═══ EXCERPTED RECORDS

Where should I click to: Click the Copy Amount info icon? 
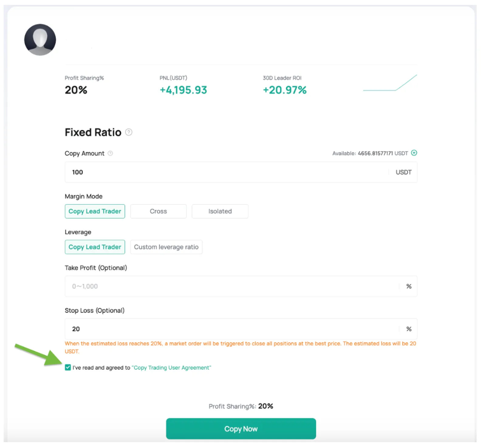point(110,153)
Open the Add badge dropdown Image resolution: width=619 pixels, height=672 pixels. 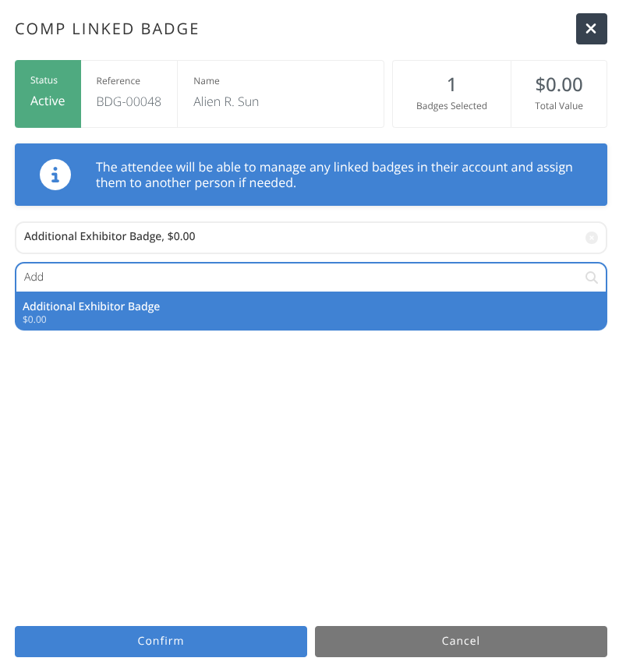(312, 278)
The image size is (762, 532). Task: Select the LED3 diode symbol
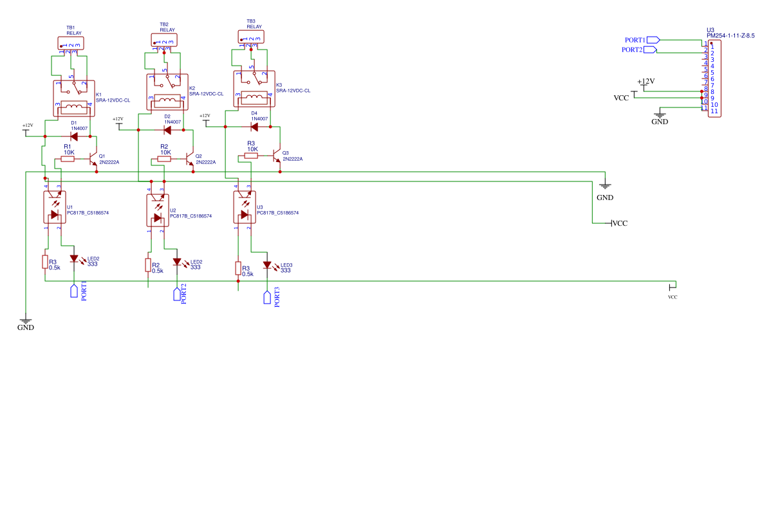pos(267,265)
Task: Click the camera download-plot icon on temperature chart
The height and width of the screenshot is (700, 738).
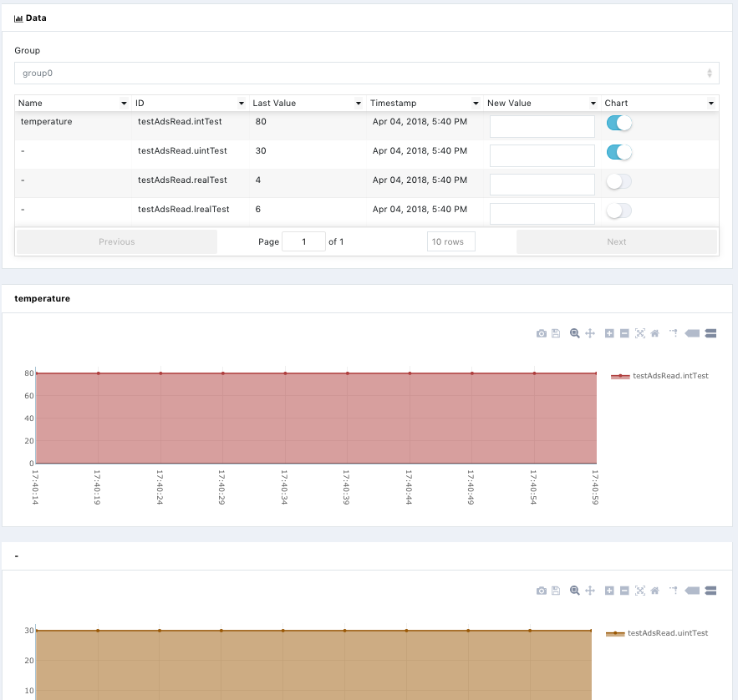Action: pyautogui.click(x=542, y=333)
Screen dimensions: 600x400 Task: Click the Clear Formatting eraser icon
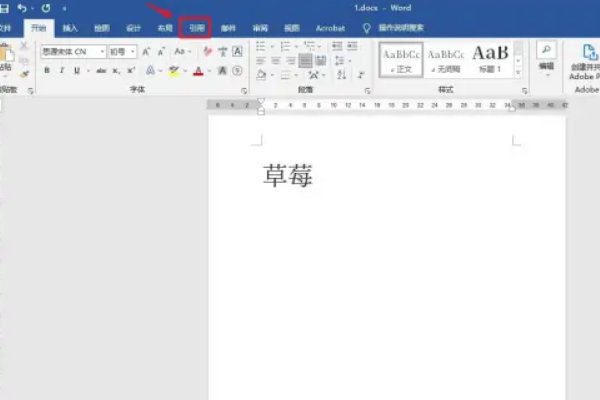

══════

Produce an exact copy of the lines from the line containing "The image size" through the last line of the records, with no pictures and no other text.

The image size is (762, 532). Task: Select the LED3 diode symbol
pos(267,265)
Task: Click the camera download-plot icon on temperature chart
The height and width of the screenshot is (700, 738).
Action: pyautogui.click(x=542, y=333)
Screen dimensions: 600x400 Task: Click the Clear Formatting eraser icon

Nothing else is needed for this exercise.